### SOURCE TEXT
Begin
Part 36: Interlude 8 - Troi Syndrome
Podima posted:
Wait, how do you get out of there if you DON'T hit X (or hit X not enough times)?
Yuna just sits and hugs her knees until the scene fades out, and she appears in Bevelle as shown. Yeah, it's really lame.
Interlude 8 - Troi Syndrome
I didn't mention it at the time, because I didn't want to detract from the flow of the scene, but the Stuck In The Farplane segment features what's probably the worst voice acting for Yuna in the entire game. It's really a shame, because it's kind of a vital part of her arc, and there's nobody else to carry the scene for her. If I could go back in time and fix one problem with the game, it would be that. It's an emotional roller coaster, and one little misstep can completely throw you off the rails.
End
### MATERIAL SUPPLIED
Begin
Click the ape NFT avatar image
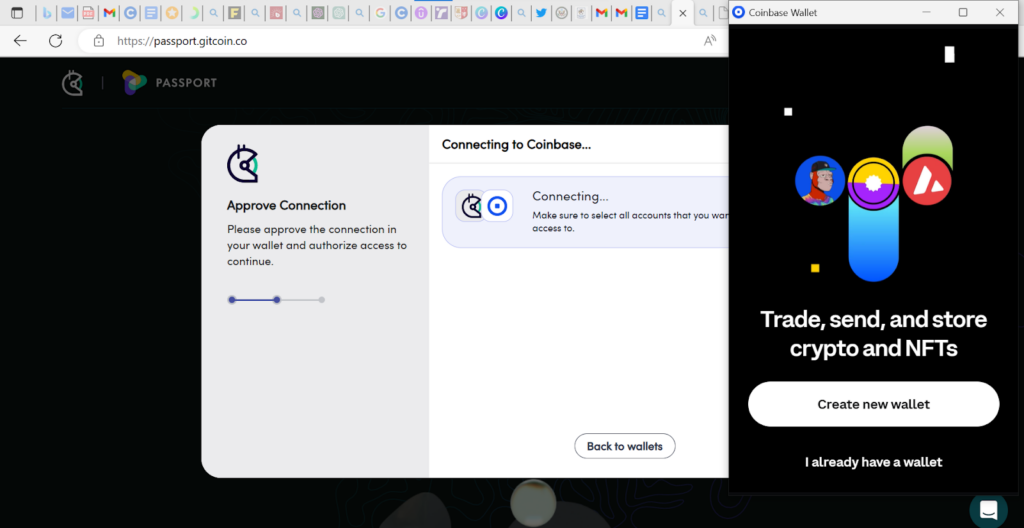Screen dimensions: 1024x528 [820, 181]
End
Begin
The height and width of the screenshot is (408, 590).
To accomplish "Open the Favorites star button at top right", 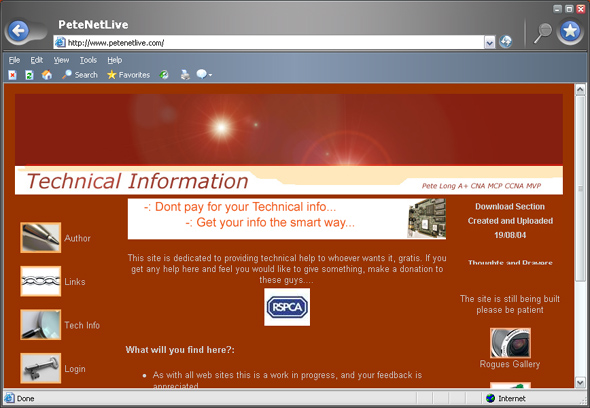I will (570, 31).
End
### DIRECTIONS FOR THIS TASK
According to the interlude text, which segment has probably the worst voice acting for Yuna in the entire game? Answer from the interlude text alone, not from the entries.

### OUTPUT OF THE TASK
The Stuck In The Farplane segment.